Dr Jim Scown researches the links between literature and science in the school of English, Communication and Philosophy at Cardiff University.

He is an Honorary Research Fellow at Cardiff University and a Senior Researcher at the Food, Farming and Countryside Commission.

Dr Clare Siviter, University of Bristol

Cancel culture avant la lettre?

Can the French Revolution (1789 to 1799), and its often-difficult relationship between democracy, freedom of speech, and censorship, help us explore ideas about censorship today?

In her essay, Clare Siviter uses the French Revolution to ask whether free speech should stop when other people feel offended, when it becomes libel, or when it leads to violence?

After 1789, in the absence of old censors, new ones sprung up, tearing down statues, halting plays, and burning symbols.

Siviter looks at what led to positive change, but also what, with the benefit of hindsight, would we do well to avoid.

Dr Clare Siviter is Senior Lecturer in French Theatre and Performance at the University of Bristol.

She has written on ‘Tragedy and Nation in the Age of Napoleon’.

Clare has been selected as a Franco British Young Leader and elected as a fellow of the Royal Historical Society.

She is a member of the editorial board for Modern and Contemporary France.

She has a Leverhulme Research Fellowship 2020 to 2022 to undertake her work on ‘Censorship and Subjectivity in the Age of Revolution, 1788 to 1818’.
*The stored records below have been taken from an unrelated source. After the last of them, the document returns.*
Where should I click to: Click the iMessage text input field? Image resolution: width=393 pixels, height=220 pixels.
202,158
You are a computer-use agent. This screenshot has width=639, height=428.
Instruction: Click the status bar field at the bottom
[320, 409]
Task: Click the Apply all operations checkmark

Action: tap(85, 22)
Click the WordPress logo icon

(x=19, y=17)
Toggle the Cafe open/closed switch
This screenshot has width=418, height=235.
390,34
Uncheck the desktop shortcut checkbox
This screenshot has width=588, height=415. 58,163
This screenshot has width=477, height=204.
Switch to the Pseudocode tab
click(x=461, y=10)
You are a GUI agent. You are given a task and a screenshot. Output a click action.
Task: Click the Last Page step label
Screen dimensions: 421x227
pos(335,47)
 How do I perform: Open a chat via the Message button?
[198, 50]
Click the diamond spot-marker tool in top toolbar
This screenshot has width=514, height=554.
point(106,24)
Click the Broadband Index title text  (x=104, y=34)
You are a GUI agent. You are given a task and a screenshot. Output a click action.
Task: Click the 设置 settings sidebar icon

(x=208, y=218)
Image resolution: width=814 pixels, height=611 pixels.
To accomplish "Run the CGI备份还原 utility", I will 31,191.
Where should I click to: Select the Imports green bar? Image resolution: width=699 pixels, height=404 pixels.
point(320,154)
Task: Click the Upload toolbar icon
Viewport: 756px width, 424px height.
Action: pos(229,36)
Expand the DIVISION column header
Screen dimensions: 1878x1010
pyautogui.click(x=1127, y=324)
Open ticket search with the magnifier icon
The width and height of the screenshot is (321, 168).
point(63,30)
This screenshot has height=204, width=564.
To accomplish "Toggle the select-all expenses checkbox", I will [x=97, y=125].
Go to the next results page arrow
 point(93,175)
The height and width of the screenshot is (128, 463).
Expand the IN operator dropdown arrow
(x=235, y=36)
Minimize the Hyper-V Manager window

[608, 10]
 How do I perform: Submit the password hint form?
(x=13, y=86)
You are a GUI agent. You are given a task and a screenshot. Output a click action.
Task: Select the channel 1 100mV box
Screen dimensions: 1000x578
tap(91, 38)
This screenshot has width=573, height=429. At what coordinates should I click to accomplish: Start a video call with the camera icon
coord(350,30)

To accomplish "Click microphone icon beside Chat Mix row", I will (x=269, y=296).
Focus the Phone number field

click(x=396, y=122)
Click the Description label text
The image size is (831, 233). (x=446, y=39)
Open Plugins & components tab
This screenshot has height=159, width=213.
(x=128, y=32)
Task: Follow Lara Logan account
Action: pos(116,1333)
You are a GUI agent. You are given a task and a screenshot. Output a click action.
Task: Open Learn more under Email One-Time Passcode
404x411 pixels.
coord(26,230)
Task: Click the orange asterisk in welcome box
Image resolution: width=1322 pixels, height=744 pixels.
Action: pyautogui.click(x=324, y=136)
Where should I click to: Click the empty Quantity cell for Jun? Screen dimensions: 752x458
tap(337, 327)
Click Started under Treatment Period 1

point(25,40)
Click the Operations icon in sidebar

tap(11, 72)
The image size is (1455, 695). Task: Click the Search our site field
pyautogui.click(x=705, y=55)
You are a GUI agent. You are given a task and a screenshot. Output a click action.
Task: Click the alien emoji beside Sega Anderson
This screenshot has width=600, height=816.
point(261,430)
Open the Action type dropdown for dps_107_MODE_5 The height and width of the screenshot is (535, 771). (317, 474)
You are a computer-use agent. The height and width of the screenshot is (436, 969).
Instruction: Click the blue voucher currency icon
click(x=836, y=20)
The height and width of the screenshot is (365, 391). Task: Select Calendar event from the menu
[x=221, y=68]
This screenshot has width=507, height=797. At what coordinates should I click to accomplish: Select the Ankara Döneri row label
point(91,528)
Dr Emma Whipday, Newcastle University

A family of witches

In 1613, a mother and daughter were hanged for witchcraft.

The mother was unmarried; her daughter was illegitimate; and the daughter herself had an illegitimate child.

The pamphlets published to celebrate their deaths focused on the way the two women lived, in an all-female household, without a male authority figure or the legal and religious structure of marriage.

Emma Whipday’s essay explores how this non-nuclear family was represented as dangerous, as much of a threat to the social order as the witchcraft these women were supposed to have committed.

Dr Emma Whipday’s ‘Shakespeare’s Domestic Tragedies: Violence in the Early Modern Home’ won the 2020 Shakespeare’s Globe Book Award for its exploration of how Shakespeare’s plays stage domestic violence.

Her play ‘Shakespeare’s Sister’ won the Theatre Royal Haymarket’s 2015 Masterclass ‘Pitch Your Play’ Award.

It was produced by the American Shakespeare Center (ASC), for whom she has also written two Jane Austen adaptations.

She is Lecturer in Renaissance Literature at Newcastle University.